A federal lawsuit filed Monday claims Wal-Mart, Target Corp., Kmart, Amazon.com, GameStop Corp. and Toys “R” Us should stop selling the game.
Gibson has already tried to stop video game publisher Activision Inc. from selling all versions of the game, claiming it too closely matches a musical virtual-reality patent from 1999.
The guitar company said in a released statement that it took “this action reluctantly, but is required to protect its intellectual property.”
Earlier this month, Activision filed suit in California asking a federal judge to declare the game does not violate the patent.
Spokeswomen for Wal-Mart and Amazon.com said the companies do not comment on pending litigation. Officials with the four other retailers did not immediately return calls seeking comment.
Santa Monica, Calif.,-based Activision contends Gibson’s patent assertions have no merit. Gibson has said it wants Activision to stop selling “Guitar Hero” until it gets a license under the patent.
“Our ’Guitar Hero’ retailing partners have done nothing wrong,” Activision said in released statement. “We will confront this and any other efforts by Gibson to wrongfully interfere with Activision’s relationship with its customers and its consumers.”
Gibson attorneys sent Activision a letter in January accusing it of violating a patent titled “System and Method for Generating and Controlling a Simulated Musical Concert Experience,” according to a lawsuit filed by Activision.

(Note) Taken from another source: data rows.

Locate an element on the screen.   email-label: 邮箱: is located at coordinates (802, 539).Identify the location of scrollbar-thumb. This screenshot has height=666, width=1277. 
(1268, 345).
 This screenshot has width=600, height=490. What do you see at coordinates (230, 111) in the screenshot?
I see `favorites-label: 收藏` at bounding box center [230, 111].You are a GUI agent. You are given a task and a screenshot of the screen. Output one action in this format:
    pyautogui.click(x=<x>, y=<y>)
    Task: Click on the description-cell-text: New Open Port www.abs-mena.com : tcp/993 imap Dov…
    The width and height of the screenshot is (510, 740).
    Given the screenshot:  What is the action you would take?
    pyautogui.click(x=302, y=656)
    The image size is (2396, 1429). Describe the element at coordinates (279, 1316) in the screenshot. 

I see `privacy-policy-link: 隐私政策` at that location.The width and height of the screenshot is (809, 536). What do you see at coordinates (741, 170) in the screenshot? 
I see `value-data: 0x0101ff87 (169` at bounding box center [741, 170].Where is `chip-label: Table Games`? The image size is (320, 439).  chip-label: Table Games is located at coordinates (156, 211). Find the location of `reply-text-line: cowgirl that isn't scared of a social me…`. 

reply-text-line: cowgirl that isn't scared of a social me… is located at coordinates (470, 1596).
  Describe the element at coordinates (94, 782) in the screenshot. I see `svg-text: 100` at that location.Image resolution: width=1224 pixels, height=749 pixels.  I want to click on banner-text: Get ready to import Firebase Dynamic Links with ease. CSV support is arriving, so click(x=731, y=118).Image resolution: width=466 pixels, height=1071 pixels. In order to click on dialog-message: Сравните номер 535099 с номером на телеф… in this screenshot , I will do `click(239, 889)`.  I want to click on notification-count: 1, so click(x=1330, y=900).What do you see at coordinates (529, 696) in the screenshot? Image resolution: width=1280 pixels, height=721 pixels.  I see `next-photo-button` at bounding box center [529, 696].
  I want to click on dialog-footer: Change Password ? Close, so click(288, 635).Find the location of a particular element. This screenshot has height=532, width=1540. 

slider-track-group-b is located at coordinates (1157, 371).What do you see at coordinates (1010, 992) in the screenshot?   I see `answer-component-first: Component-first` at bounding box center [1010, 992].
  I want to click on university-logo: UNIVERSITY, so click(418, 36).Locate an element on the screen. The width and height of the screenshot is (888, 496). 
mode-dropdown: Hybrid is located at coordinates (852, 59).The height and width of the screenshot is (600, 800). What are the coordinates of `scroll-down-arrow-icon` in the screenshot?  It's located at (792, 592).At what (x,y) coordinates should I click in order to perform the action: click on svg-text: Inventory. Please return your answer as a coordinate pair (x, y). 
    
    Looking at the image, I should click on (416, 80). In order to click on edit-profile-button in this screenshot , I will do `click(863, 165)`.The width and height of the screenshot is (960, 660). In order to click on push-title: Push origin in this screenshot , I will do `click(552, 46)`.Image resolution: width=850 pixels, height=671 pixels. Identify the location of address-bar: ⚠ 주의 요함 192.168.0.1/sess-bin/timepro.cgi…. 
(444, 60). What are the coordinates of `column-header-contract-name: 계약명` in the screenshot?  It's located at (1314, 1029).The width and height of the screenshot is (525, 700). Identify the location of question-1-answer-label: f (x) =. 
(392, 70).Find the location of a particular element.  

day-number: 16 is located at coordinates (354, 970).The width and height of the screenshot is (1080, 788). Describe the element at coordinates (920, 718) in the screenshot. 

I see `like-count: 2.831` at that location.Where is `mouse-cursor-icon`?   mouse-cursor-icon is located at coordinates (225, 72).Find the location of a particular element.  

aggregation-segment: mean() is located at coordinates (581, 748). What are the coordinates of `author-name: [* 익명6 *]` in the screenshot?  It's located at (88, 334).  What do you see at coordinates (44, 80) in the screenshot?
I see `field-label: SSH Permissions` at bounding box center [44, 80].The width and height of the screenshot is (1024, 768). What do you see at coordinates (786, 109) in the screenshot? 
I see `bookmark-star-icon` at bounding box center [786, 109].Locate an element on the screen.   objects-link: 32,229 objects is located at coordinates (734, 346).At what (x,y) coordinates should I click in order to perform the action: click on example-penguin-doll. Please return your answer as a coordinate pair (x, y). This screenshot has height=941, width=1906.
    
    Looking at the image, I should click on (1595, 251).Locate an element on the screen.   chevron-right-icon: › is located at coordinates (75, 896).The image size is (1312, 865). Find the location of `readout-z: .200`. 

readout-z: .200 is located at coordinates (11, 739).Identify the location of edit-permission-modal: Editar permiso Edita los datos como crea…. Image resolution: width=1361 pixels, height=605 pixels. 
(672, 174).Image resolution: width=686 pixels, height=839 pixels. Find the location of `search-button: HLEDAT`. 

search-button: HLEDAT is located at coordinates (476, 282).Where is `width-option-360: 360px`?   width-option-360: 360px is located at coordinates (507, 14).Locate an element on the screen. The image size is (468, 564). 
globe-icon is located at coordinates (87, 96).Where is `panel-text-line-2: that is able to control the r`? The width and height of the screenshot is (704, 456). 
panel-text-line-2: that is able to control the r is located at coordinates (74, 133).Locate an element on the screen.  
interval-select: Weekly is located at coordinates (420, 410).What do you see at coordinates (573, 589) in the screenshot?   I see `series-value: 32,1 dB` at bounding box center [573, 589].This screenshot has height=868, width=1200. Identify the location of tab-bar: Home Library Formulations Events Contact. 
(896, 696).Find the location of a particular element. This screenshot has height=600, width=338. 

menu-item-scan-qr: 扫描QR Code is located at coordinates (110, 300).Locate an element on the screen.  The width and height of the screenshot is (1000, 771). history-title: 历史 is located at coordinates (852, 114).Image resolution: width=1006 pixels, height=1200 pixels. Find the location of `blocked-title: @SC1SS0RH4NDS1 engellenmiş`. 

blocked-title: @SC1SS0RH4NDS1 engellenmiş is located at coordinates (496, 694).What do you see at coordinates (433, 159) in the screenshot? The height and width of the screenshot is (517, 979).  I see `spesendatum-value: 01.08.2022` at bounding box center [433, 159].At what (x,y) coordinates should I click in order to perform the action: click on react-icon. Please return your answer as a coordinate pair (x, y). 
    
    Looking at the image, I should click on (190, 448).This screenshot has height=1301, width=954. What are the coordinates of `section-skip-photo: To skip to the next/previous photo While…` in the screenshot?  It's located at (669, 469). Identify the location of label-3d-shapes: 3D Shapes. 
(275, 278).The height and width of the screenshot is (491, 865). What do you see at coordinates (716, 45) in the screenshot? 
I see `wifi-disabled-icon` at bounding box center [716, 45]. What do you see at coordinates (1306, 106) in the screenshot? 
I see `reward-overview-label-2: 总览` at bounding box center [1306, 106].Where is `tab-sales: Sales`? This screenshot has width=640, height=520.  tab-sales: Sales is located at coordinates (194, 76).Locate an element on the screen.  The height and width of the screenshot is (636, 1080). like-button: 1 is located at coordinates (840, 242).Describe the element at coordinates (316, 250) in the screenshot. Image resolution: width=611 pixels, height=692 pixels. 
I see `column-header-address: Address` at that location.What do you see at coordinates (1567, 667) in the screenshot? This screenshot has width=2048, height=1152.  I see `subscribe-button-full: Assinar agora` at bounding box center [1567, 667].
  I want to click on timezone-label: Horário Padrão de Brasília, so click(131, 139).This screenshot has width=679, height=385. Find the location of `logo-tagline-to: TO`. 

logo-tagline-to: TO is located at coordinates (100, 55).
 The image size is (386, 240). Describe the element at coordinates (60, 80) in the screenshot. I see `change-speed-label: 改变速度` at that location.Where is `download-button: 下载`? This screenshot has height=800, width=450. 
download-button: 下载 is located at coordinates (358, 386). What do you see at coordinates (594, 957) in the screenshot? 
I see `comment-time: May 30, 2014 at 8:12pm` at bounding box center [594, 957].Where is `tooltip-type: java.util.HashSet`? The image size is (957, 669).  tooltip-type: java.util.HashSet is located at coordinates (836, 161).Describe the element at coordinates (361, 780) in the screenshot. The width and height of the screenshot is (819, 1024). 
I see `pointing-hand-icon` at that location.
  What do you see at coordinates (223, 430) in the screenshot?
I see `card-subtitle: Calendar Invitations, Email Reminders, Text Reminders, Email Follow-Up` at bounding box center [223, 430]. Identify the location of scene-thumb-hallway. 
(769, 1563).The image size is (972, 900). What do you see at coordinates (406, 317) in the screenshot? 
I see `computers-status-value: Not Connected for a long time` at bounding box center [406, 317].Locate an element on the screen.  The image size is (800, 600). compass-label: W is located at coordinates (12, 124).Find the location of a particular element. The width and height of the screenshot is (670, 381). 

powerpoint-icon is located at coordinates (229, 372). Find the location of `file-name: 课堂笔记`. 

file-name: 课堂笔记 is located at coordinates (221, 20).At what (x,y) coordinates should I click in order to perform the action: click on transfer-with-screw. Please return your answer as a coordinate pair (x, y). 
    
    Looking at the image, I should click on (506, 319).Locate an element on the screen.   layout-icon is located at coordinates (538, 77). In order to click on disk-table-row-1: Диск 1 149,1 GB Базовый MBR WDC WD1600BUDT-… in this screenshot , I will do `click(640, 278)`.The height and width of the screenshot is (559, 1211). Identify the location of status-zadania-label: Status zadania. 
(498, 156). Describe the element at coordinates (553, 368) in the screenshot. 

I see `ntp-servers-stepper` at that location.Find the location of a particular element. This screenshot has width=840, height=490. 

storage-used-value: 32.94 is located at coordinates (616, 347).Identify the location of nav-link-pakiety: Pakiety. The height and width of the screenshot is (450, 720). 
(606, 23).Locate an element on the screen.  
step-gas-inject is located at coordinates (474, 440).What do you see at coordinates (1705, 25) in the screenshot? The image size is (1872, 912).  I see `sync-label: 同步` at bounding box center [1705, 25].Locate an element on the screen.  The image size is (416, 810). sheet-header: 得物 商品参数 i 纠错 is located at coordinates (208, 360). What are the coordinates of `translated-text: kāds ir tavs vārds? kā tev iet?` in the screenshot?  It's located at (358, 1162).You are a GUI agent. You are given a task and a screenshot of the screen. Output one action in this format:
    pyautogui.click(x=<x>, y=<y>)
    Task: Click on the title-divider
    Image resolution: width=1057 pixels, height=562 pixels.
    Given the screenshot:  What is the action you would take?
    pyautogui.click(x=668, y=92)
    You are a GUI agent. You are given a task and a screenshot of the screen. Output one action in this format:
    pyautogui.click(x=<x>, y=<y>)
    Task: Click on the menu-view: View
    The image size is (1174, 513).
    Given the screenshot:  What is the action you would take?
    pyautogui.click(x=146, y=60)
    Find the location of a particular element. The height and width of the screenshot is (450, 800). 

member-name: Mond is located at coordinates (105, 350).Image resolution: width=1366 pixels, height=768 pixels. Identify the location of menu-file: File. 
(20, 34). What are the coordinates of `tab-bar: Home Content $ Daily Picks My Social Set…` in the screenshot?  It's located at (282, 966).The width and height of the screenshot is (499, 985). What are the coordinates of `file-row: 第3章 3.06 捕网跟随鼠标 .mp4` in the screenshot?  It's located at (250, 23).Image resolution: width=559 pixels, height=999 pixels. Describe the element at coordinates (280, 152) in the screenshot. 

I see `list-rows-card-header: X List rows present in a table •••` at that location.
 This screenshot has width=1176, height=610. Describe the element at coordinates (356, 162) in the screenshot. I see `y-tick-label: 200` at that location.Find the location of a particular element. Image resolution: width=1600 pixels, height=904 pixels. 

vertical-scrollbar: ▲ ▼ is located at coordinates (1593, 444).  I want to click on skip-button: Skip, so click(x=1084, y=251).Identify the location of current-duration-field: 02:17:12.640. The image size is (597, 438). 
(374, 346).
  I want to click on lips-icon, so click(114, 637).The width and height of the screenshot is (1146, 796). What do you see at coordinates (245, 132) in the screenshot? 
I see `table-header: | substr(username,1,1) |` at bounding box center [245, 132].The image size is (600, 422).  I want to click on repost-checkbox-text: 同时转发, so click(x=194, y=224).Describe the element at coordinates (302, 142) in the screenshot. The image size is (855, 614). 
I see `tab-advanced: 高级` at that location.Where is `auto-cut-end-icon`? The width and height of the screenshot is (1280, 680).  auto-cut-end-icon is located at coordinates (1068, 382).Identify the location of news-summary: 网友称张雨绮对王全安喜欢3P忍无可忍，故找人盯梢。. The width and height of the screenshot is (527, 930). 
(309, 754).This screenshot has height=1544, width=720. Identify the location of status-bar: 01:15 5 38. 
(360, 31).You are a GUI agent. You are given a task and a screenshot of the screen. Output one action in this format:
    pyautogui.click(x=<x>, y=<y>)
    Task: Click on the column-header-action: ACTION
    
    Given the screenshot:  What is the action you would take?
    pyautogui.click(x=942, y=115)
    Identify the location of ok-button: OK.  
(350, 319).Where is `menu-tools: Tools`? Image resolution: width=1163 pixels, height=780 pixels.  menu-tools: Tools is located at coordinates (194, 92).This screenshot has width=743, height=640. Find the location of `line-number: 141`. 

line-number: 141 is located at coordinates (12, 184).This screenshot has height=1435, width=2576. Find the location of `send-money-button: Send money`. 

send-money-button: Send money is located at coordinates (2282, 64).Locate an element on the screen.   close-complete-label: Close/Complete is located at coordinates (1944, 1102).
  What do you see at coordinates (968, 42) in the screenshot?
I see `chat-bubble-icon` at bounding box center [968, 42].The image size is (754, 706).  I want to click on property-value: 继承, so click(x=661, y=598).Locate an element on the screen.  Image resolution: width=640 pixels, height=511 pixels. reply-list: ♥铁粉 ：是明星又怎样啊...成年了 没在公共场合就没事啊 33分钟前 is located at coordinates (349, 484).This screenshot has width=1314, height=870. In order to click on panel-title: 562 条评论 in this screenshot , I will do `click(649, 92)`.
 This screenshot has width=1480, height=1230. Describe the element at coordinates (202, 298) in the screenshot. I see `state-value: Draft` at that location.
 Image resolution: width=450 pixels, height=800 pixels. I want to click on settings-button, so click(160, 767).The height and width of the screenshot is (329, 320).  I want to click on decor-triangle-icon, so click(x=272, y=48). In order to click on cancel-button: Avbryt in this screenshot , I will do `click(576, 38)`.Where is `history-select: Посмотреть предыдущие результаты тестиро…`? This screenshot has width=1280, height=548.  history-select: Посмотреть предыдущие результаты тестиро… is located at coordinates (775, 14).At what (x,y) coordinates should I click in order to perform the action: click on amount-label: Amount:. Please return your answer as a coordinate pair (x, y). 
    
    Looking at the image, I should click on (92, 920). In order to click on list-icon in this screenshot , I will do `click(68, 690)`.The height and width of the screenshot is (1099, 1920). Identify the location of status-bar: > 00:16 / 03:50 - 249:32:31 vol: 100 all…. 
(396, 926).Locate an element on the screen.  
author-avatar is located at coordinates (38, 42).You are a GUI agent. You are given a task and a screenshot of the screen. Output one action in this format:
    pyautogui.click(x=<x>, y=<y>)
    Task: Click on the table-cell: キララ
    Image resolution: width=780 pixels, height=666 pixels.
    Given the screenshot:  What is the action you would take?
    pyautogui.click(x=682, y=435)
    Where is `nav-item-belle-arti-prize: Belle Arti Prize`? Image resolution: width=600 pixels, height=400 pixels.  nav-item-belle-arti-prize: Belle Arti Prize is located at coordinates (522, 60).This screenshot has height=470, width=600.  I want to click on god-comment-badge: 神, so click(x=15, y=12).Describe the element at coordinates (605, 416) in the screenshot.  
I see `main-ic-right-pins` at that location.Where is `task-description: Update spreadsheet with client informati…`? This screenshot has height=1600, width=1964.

A copy of the patent is included in Gibson’s lawsuit and dated Nov. 23, 1999. It describes a device that lets a user “simulate participation in a concert by playing a musical instrument and wearing a head-mounted 3-D display that includes stereo speakers.”
The device also includes playback of audio and video of a prerecorded concert and a separate track of audio from the user’s instrument.
“Guitar Hero” users perform songs using a stringless, plastic guitar that plugs into a game console. A TV connected to the gaming console displays animated musicians playing along and graphics that guide users’ play.
In Gibson’s lawsuit, it states the company “has been damaged and will continue to be damaged by the aforesaid infringement unless defendants are enjoined, preliminarily and permanently, from selling and offering for sale infringing products ...”
Founded in 1894 in Kalamazoo, Mich., and headquartered in Nashville since 1984, Gibson Guitar Corp. has brands including Dobro, Maestro, Kramer, Steinberger, Tobias, Echoplex and Wurlitzer.
The various “Guitar Hero” titles have helped boost Activision’s sales, with the company reporting last month a 90 percent increase in profit for the third quarter ended Dec. 31 — in part due to strong sales of “Guitar Hero III: Legends of Rock.”